_EXERCISE OBJECTIVE:_
Recast every line of the rows below as a JSON list of strings, one string per line, with blank lines dropped. Omit the pictures from the output.

_PROVIDED ENTRIES:_
====================

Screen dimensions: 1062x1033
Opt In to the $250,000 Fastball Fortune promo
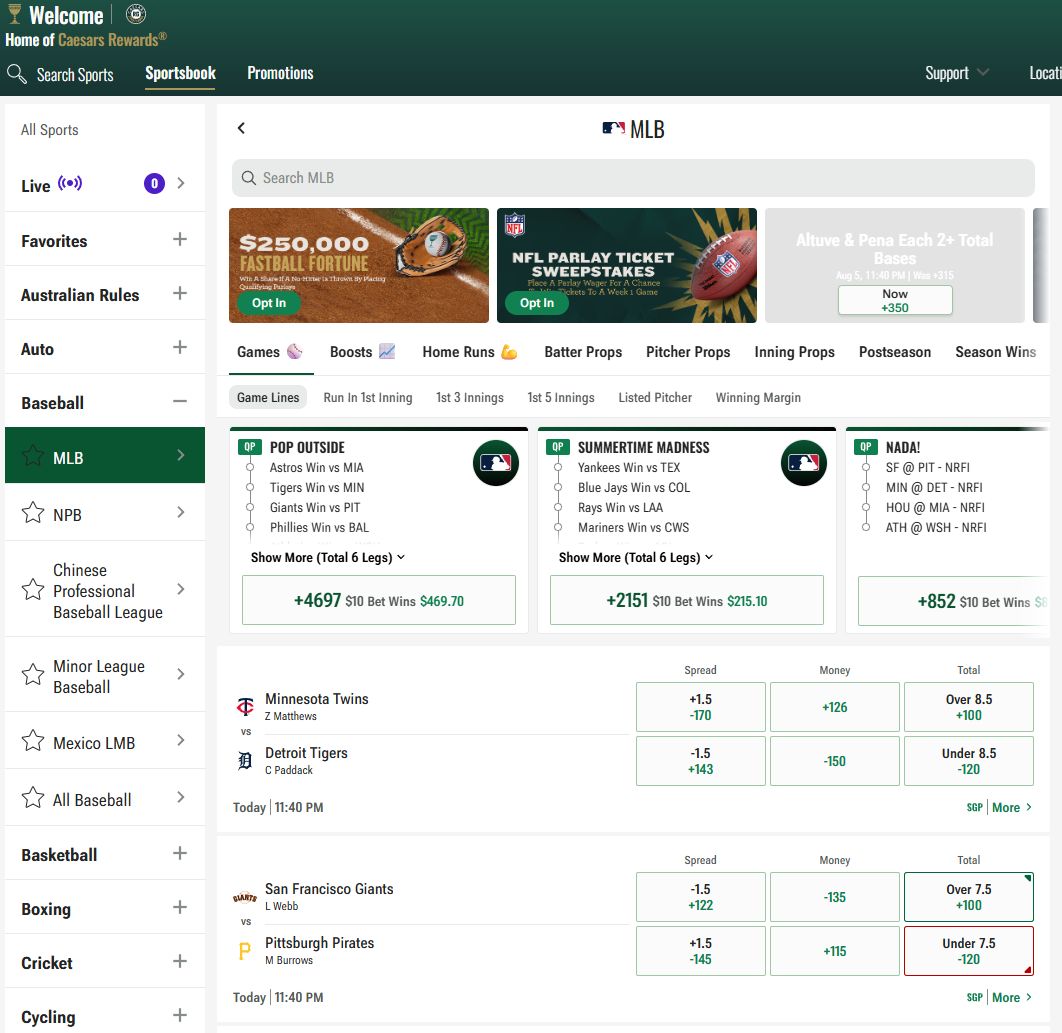click(268, 302)
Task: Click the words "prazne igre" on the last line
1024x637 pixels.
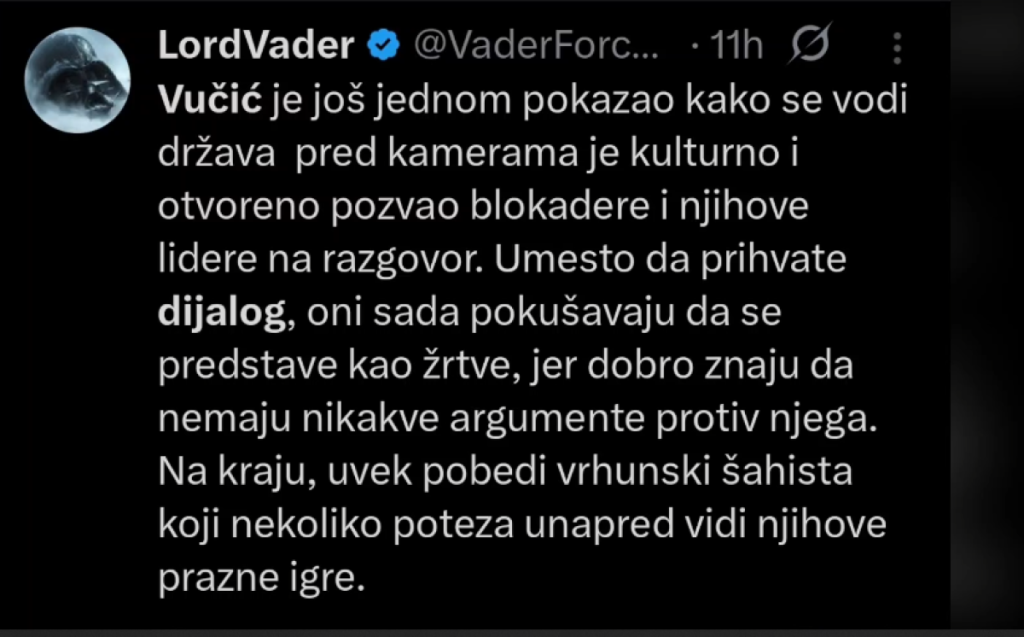Action: 256,577
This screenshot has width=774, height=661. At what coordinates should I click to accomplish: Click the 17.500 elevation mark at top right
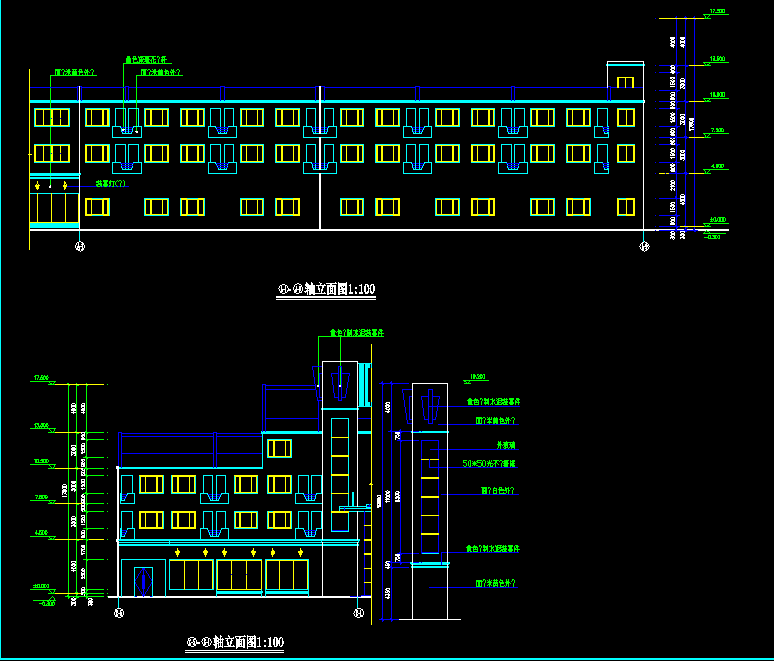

====================

_SOLUTION TO THIS PROBLEM:_
[
  "Screen dimensions: 1062x1033",
  "Opt In to the $250,000 Fastball Fortune promo",
  "click(268, 302)",
  "Task: Click the words \"prazne igre\" on the last line",
  "1024x637 pixels.",
  "Action: 256,577",
  "This screenshot has width=774, height=661. At what coordinates should I click to accomplish: Click the 17.500 elevation mark at top right"
]